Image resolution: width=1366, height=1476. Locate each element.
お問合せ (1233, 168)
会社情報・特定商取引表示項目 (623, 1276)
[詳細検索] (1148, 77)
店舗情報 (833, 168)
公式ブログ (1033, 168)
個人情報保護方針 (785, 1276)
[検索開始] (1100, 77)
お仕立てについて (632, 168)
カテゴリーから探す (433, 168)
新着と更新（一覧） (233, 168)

============================================================

### EXERCISE
Copy out every record exactly.

### WRITTEN ANSWER
Image resolution: width=1366, height=1476. Locate each element.
お問合せ (1233, 168)
会社情報・特定商取引表示項目 (623, 1276)
[詳細検索] (1148, 77)
店舗情報 (833, 168)
公式ブログ (1033, 168)
個人情報保護方針 (785, 1276)
[検索開始] (1100, 77)
お仕立てについて (632, 168)
カテゴリーから探す (433, 168)
新着と更新（一覧） (233, 168)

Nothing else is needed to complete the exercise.